Chinese Remainder Theorem with 0 mod n

$$ x+1 \equiv 1 (_{mod} 7) \\ x+1 \equiv 0 (_{mod} 6) \\ x+1 \equiv 0 (_{mod} 5) \\ x+1 \equiv 0 (_{mod} 4) \\ x+1 \equiv 0 (_{mod} 3) \\ x+1 \equiv 0 (_{mod} 2) $$ Hense $$ x+1 \equiv 1 (_{mod} 7) \\ x+1 \equiv 0 (_{mod} 60) $$ Then from 60, 120, 180, 240, 300 and 360 you can find $120 \equiv 1 (_{mod} 7)$ so $x=119+420k, k\in Z$ is a solution of system.

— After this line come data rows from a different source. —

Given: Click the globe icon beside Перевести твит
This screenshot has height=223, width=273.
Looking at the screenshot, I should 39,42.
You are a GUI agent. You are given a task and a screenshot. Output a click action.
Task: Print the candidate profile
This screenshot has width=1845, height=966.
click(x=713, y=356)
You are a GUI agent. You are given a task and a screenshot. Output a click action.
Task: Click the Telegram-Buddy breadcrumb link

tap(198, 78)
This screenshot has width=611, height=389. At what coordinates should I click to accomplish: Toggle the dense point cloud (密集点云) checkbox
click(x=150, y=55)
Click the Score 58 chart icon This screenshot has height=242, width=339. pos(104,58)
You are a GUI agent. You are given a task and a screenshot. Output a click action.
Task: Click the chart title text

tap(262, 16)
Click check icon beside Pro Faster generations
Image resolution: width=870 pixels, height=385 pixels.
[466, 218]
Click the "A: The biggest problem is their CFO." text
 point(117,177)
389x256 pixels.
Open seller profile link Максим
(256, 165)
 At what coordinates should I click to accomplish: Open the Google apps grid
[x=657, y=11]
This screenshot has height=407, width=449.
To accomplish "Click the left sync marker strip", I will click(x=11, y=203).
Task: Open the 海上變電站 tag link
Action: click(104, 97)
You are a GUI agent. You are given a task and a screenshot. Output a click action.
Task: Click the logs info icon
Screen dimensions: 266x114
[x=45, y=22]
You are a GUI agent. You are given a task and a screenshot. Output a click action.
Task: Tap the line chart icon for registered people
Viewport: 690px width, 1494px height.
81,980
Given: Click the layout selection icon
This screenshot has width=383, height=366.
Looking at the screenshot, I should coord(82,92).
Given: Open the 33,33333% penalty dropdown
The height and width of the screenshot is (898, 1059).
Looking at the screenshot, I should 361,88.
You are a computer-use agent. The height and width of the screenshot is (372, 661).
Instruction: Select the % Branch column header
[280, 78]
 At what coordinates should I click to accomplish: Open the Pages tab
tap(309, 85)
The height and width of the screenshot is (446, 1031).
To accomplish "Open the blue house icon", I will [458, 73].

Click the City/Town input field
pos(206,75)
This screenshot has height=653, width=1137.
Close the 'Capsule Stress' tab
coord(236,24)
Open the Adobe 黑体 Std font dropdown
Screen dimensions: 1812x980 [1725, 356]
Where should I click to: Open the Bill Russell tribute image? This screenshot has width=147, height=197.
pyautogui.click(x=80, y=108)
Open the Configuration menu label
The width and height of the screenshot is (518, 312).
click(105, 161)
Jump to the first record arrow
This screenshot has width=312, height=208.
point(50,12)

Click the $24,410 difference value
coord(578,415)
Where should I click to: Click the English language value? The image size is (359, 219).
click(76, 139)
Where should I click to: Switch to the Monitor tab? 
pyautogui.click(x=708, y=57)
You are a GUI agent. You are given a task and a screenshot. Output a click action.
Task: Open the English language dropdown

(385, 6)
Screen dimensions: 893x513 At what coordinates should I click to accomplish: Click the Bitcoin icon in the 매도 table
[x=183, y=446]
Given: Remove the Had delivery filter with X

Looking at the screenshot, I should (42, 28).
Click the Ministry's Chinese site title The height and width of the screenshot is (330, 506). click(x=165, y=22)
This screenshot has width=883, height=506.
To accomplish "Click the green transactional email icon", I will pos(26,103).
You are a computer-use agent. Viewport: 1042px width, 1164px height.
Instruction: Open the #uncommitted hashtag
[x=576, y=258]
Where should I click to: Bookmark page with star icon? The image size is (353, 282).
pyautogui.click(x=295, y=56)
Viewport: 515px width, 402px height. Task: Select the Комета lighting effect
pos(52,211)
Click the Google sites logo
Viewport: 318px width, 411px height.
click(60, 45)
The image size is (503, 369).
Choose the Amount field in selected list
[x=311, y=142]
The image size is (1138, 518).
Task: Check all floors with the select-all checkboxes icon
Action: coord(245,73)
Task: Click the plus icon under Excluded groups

The first condition tells you that $x=7y$, so the system becomes \begin{align} 7y&\equiv 5\pmod{6} && (\textit{redundant})\\ 7y&\equiv 4\pmod{5}\\ 7y&\equiv 3\pmod{4}\\ 7y&\equiv 2\pmod{3}\\ 7y&\equiv 1\pmod{2} && (\textit{redundant}) \end{align}

There is no modular inverse of $0$. On the other hand, $7$ has a modular inverse modulo $k$, for $2\le k<7$.

I left the redundant equations just for completeness.

The three relations become then \begin{align} y&\equiv2\pmod{5}\\ y&\equiv1\pmod{3}\\ y&\equiv1\pmod{2} \end{align} that yields $y\equiv17\pmod{30}$.